On June 9, 2017, Yingying Zhang, a 26-year-old visiting Chinese scholar at the University of Illinois in Urbana-Champaign, disappeared. The story of her family's search for her, and their fight for justice in what tragically became a case of abduction and murder, made international news.

The documentary Finding Yingying paints an intimate portrait of Yingying through personal diary entries and interviews with family, friends, and colleagues. The film is masterfully directed, shot, and produced by Jiayan "Jenny" Shi, her debut with Kartemquin Films. Shi, who went to the same school in China as Yingying, albeit at different times, accomplishes two nearly impossible tasks. She covers this story as it unfolds—including the family's journey to America from a tiny Chinese village for the first time, their frantic search for Yingying, and undying hope of finding her—and documents the family's fight to make sure justice was served. And she does this all while poignantly conveying Yingying's compassionate nature, her deep appreciation for life, and her ambitions to one day become a teacher.

Shi's film honors Yingying as a person and not just a victim, celebrating her accomplishments and dreams, without allowing her death to overshadow her life. Shi explores her humble beginnings, from a family that took out loans to send her to an American university hoping for a better life, to her ambivalence about coming to a new country.
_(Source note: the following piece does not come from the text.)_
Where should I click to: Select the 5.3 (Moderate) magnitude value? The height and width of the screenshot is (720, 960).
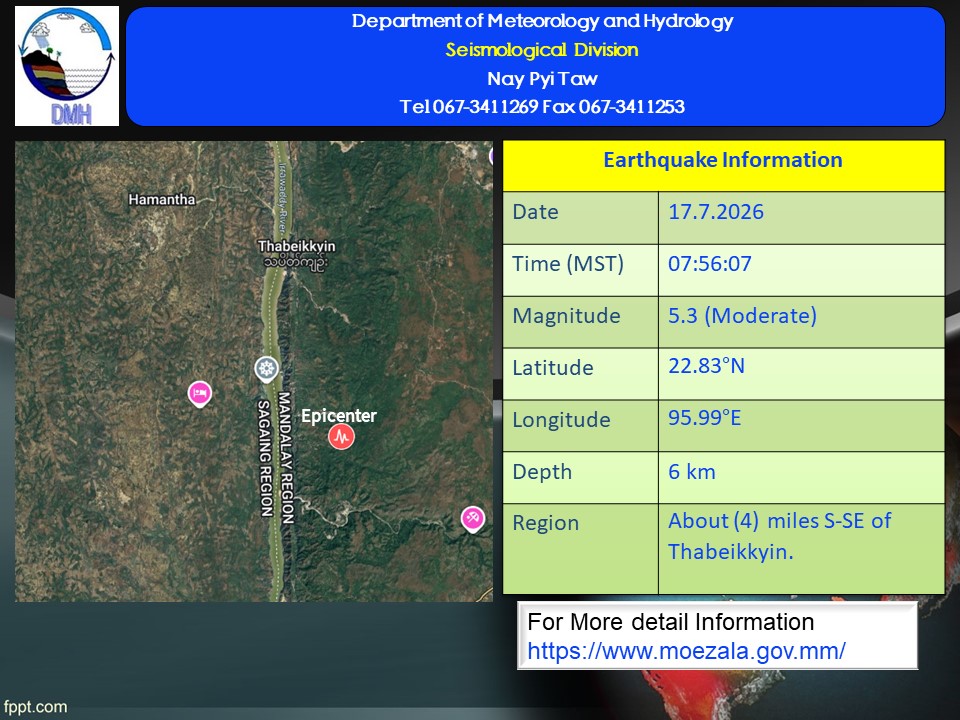742,316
Yingying's diaries, written in her first six weeks in the country before her disappearance, chronicle feelings of being alone, her faith in others, fears, and eternal hope.

Shi's ability to act as both director and translator for Yingying's family, many of whom do not speak English, provide her with unfettered access. Yingying's fiancé, Ziaolin, accompanies the family to America, acting as their spokesman in English, speaking powerfully and eloquently to the public. In one heart-wrenching scene he sings one of her favorite songs while playing guitar at a public memorial on campus.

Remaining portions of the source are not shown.